“It was the worst years of my life; I guess you could say it destroyed me.”
That’s how Jerry Wood, a man who spent eleven years as one of 150,000 aboriginal children pulled from his home, and placed in residential schools, looks at his time in the residential school system.
“I was trying to drown my experience in residential schools from the sexual abuse, the physical abuse, mental abuse, spiritual abuse that I went through,” Wood said.
On Monday, Wood, now an elder, was in the room to hear words he had been waiting decades for – when Archbishop Richard Smith of the Archdiocese of Edmonton issued a formal apology for the church’s role in the schools.
“We the Catholic bishops of Alberta and Northwest Territories apologize to those who experienced sexual and physical abuse in residential schools under Catholic Administration,” Smith said.
“That’s what I wanted to hear, to say I’m sorry,” Wood said. “I’m sorry, you know, I thought I’d never hear that word coming from them.”

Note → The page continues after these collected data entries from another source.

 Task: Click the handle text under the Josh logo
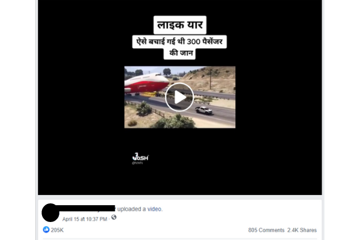point(137,163)
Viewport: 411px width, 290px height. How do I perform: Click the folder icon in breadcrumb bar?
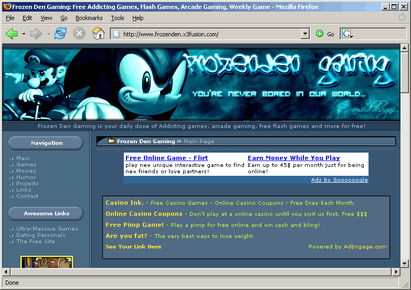111,141
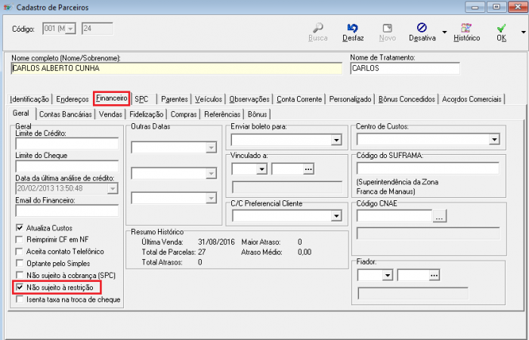The height and width of the screenshot is (340, 529).
Task: Switch to the Veículos tab
Action: click(x=208, y=99)
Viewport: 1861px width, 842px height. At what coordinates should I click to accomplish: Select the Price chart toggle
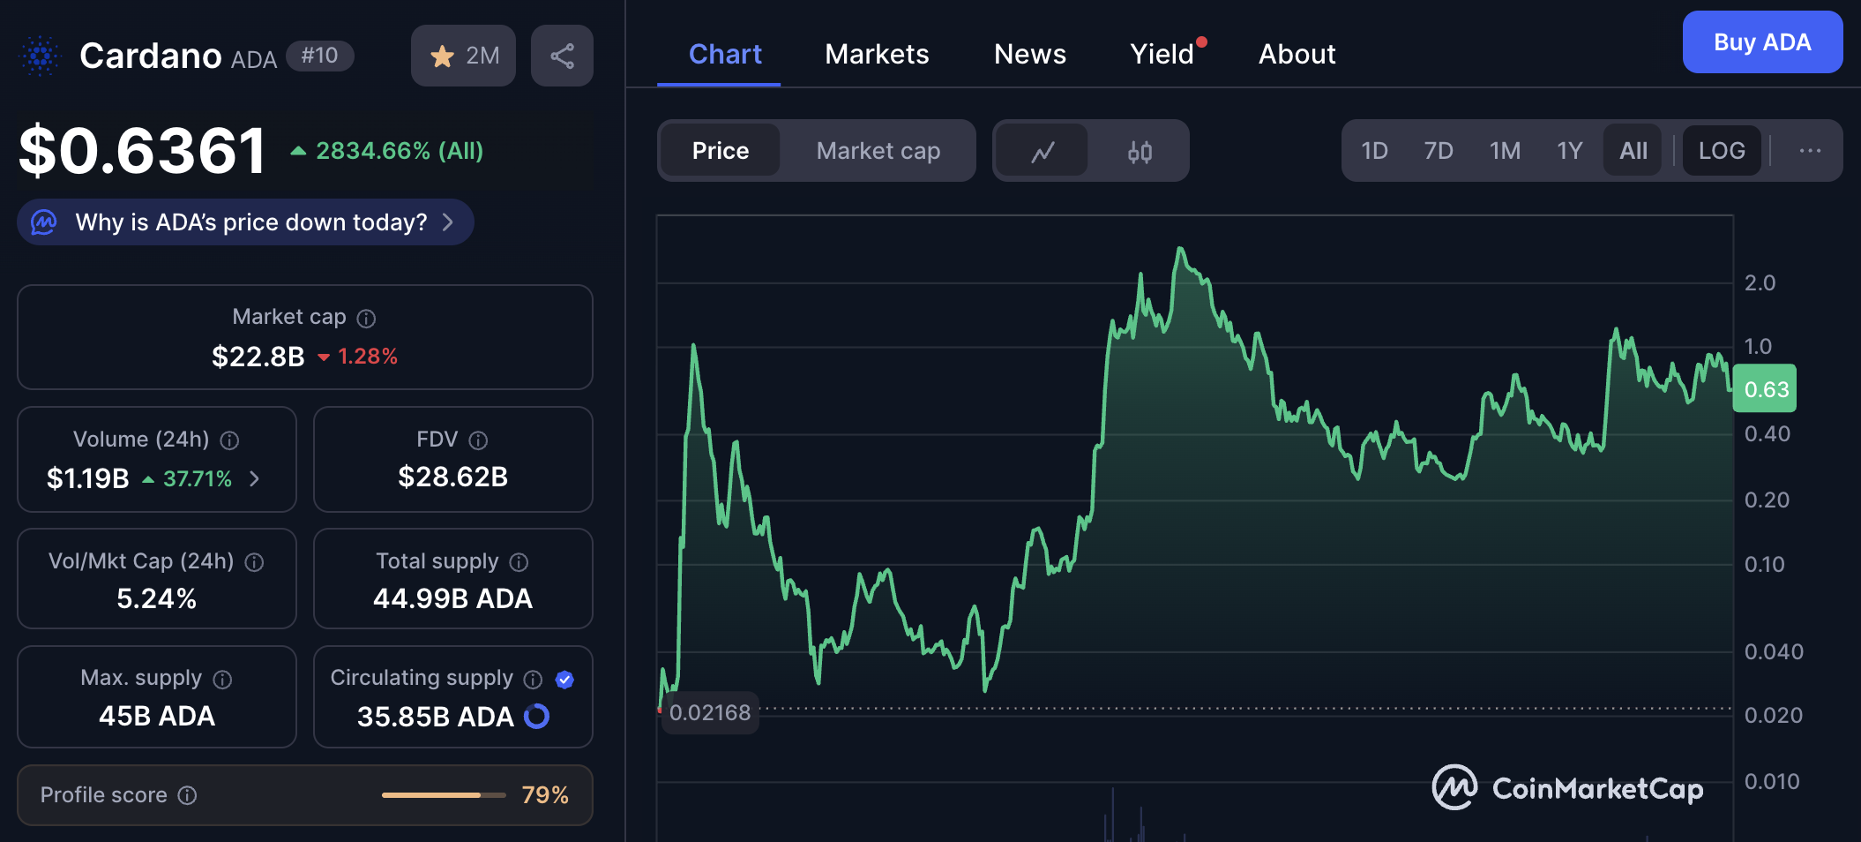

The apology Monday is just the latest of a few issued in recent years – in 2008, Prime Minister Stephen Harper issued an apology, then the next year the Pope acknowledged wrongdoing.

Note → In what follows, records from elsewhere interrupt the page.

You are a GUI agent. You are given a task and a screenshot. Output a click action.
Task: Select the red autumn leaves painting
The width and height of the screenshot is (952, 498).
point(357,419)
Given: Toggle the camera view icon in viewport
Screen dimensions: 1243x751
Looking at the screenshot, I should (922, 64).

In addition, the apology comes weeks ahead of the final event by the Truth and Reconciliation Commission – a conference to promote healing – set to run from March 27 to 30.
“I think anyone, bishops included, want to do whatever we can to reach out and foster that healing and reconciliation and to learn from what has happened in the past,” Smith said.
Smith also said another apology will be issued at the conference.